The Alpine Charter also requires farmers to work to continuously improve animal welfare and rewards them for improvements in key animal health indicators, such as somatic cell count and total animal losses.

Our animal welfare programs involve setting clear expectations with our suppliers and taking feedback from external experts to drive continuous improvement. Our supplier expectations are reinforced through regular tracking and reviews via our supplier management process, ensuring that specific topics such as dehorning and antibiotic management procedures are kept high in priority. We also carry out an annual dairy supplier sustainability survey, which captures the percentage of their supply covered by formal animal welfare schemes, including whether farms are subject to third-party animal welfare audits, which welfare schemes and standards are applied, the average arithmetic somatic cell count as an indicator of general herd health, and their policy on the use of antibiotics on their farm. In 2022, approximately 73% of our dairy supply was sourced from suppliers following formal animal welfare standards.

Providing Guidance 

We provide guidance to suppliers, which starts with asking them to know their on-farm GHG emissions footprint and share their plans for reduction by 2025. Suppliers can use any GHG calculation tool provided it follows the International Dairy Federation (IDF) methodology.

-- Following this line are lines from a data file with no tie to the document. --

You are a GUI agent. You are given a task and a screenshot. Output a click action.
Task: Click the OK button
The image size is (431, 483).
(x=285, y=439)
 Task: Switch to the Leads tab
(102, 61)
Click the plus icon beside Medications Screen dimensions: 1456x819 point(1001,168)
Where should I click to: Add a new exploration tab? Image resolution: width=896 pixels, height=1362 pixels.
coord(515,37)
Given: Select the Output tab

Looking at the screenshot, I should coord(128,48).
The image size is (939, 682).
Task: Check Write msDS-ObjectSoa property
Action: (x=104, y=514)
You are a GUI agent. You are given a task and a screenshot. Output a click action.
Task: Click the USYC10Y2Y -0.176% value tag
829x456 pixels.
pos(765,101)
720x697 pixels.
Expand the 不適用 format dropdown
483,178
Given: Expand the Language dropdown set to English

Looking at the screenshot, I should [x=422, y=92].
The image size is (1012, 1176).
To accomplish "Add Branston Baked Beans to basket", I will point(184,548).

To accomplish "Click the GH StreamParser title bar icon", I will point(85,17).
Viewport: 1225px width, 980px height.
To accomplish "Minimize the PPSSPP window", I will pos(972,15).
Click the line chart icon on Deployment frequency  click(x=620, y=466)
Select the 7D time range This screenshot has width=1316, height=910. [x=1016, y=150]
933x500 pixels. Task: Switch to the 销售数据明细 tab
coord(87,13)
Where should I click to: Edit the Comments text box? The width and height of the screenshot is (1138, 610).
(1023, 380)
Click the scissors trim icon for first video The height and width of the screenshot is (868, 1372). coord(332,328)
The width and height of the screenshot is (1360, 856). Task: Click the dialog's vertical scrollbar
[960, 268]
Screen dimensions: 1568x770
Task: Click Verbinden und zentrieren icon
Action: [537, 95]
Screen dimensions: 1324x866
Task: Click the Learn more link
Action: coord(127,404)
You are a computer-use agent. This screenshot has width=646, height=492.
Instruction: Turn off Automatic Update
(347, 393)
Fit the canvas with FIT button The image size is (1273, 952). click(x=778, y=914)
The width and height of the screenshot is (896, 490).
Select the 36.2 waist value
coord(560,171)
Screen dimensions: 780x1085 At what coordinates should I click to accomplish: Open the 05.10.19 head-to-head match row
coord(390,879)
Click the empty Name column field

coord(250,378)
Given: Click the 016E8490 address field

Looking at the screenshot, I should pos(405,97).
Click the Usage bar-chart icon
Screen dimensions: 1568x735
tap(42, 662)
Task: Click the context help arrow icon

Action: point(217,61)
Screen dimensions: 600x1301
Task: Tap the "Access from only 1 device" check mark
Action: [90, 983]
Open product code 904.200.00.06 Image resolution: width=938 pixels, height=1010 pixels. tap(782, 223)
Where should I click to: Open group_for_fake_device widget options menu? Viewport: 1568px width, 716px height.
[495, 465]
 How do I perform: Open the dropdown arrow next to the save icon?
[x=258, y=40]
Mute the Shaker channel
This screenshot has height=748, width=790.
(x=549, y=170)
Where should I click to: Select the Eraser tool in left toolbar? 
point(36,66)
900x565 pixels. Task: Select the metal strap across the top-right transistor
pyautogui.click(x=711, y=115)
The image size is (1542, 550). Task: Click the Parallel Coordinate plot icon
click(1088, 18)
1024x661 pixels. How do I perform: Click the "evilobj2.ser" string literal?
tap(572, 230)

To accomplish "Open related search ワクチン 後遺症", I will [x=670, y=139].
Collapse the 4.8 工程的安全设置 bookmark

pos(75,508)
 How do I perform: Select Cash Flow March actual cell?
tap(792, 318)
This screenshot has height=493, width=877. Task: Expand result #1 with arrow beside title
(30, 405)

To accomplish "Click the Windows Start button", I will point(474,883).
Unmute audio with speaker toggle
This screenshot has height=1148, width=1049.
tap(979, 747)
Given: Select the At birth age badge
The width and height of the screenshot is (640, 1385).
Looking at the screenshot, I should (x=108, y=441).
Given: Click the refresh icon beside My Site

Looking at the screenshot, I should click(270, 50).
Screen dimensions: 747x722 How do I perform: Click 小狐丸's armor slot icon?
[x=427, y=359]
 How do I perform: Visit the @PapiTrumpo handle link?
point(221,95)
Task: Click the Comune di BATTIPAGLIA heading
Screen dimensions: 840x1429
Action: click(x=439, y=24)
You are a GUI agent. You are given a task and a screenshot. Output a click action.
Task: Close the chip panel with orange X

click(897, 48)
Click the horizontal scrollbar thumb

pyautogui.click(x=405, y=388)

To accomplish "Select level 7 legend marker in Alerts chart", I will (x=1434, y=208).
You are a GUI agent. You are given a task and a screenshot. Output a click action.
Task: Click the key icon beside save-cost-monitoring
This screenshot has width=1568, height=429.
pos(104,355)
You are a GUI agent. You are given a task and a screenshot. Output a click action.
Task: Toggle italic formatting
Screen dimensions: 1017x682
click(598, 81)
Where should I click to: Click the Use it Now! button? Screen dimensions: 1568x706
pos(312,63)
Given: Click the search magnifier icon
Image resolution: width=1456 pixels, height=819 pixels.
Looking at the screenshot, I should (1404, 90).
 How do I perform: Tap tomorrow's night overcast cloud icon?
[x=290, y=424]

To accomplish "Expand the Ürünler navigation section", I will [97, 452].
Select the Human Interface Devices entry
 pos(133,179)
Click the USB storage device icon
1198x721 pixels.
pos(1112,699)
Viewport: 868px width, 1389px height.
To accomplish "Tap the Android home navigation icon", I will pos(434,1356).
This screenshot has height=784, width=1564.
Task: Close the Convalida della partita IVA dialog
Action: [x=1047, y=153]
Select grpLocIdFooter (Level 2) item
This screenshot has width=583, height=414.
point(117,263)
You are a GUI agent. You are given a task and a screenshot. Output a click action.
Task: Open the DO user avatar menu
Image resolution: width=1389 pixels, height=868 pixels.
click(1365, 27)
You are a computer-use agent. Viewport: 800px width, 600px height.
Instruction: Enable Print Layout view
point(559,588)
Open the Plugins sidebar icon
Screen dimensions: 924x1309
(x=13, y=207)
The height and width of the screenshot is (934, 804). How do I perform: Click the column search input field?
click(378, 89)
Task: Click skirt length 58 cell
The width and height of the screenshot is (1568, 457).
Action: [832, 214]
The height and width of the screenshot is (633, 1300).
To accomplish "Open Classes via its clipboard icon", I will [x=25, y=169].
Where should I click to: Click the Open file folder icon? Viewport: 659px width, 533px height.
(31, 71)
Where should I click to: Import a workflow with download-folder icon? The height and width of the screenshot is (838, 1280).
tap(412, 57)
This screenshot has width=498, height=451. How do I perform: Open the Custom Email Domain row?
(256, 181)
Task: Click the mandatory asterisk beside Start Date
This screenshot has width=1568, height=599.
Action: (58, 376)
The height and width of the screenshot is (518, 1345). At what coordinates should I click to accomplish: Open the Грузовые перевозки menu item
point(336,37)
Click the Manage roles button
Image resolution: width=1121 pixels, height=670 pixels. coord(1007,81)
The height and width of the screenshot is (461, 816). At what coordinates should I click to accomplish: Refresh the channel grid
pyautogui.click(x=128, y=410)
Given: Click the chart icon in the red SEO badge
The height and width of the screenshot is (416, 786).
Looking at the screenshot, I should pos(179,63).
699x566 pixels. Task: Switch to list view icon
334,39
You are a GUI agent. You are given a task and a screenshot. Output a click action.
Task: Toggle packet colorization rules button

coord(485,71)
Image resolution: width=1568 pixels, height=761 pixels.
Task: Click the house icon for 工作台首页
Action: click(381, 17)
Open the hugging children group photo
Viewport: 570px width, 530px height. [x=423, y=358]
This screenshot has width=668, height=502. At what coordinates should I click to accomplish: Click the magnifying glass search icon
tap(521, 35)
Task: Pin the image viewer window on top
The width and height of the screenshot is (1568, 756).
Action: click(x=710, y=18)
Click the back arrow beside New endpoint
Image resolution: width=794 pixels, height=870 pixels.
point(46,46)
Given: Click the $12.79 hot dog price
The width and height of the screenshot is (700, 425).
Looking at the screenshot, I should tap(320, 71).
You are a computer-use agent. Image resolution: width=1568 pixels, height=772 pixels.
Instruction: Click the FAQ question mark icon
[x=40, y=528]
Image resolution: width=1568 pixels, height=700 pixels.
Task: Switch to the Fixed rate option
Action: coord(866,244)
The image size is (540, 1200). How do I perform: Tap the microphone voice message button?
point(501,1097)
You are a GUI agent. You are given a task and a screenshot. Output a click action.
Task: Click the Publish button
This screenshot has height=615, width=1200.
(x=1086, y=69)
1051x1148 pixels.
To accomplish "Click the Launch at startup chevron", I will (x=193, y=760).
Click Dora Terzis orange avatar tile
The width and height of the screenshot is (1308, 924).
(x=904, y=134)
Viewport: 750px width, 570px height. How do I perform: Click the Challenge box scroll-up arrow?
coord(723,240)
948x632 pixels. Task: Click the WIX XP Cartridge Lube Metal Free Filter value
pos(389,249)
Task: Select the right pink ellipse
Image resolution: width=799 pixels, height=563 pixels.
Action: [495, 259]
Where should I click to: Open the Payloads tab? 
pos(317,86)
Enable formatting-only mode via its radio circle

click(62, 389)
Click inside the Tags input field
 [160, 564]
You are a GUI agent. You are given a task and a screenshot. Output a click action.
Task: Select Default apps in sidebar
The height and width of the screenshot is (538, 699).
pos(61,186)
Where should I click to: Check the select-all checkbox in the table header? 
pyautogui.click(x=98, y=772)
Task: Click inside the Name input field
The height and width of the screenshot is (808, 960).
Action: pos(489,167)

The first action we ask suppliers to take is to examine their livestock feed sourcing and to ensure any soy is certified or sourced from a no-deforestation risk location.

Working in Partnership Across Industry Platforms 

Partnerships are critical for achieving our goals. In 2021, we joined the Sustainable Agriculture Initiative (SAI) Platform, to work with industry, research institutes, and peers to advance sustainability in dairy and crops through shared standards and creating consensus to raise the bar. We are participating members in the Dairy working group and Dairy Sustainability Partnership.

We are also supporting Danone’s Margarita program with smallholder dairy farmers in Mexico. Running since 2011, Margarita aims to strengthen dairy farming in Mexico by consolidating resilient business models and farming systems. As part of this program, we are helping to build successful farming businesses that can grow more sustainably with healthy livestock and extended environmental stewardship.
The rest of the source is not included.